There is also the element of cryptocurrency that makes it attractive to criminals. While records of transactions using this currency exist, they are very much separated from the much more efficient records using other world currencies. Many hackers and those who commit ransomware and cyberattacks like to use cryptocurrencies for payments because they are much harder for the authorities to track.

Does all of this mean regular people should not try to invest in bitcoin or other cryptocurrencies? Not necessarily. While there are many problems and shady aspects of cryptocurrencies that potential onlookers are likely not aware of they should look into, that does not mean the idea of cryptocurrencies are bad at face value.

The entire idea of cryptocurrencies is born out of the libertarian idea of putting the power in the hands of the individuals and not government agencies and regulators. The value at times has made it so that people can indeed make a ton of money by investing in it. The Washington Post pointed out in April of this year that the value of the cryptocurrency market was equivalent to around $85 billion.
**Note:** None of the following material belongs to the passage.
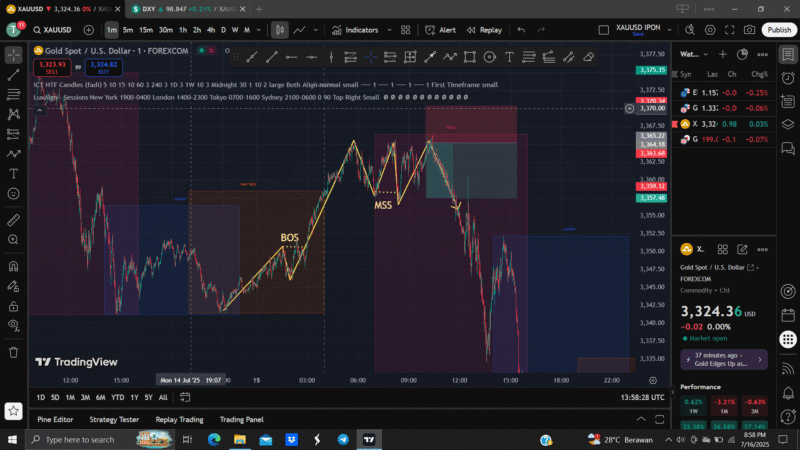The image size is (800, 450).
Task: Click the trash can remove drawings icon
Action: click(x=13, y=351)
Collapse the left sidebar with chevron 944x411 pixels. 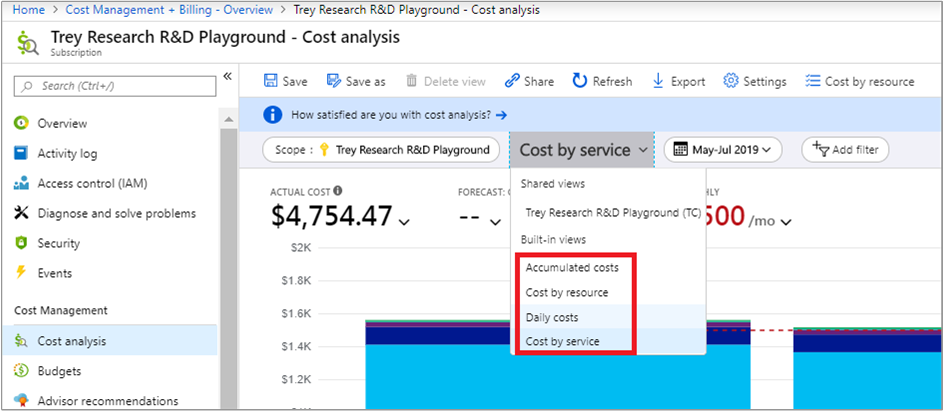coord(227,76)
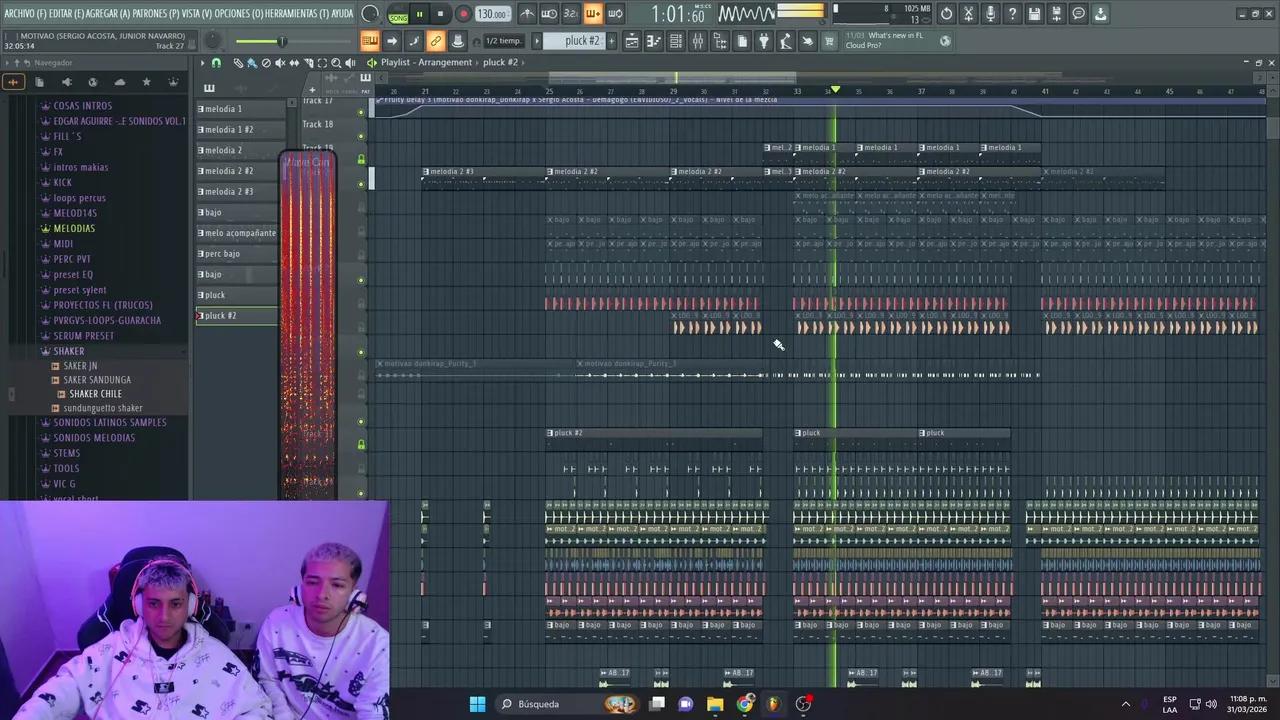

There are over 8,000 different types of cryptocurrencies as of the time of this article. Because cryptocurrency allows new types to be built on one another, they will only multiply. There will definitely be more as time goes on, all with different values and other aspects that set them apart. Some are “meme-coins” like the very popular Dogecoin, which is a very popular cryptocurrency likely owing to the popular meme it is named after. Even though it is only a digital coin, thus the banks give it no real discernable value, the popularity of it through users has helped make it somewhat of a formidable form of economics.

Cryptocurrencies are an interesting experiment that has its place in the financial system. If people and onlookers want to take part in this experiment, that is fine. But they should be very careful about when they invest and the buzz surrounding the market overall, because what appears as a very attractive prospect at one moment could result in a very large sum of money wasted.

Columns reflect the opinions of the authors and are not necessarily those of the Editorial Board, The Daily Iowan, or other organizations in which the author may be involved.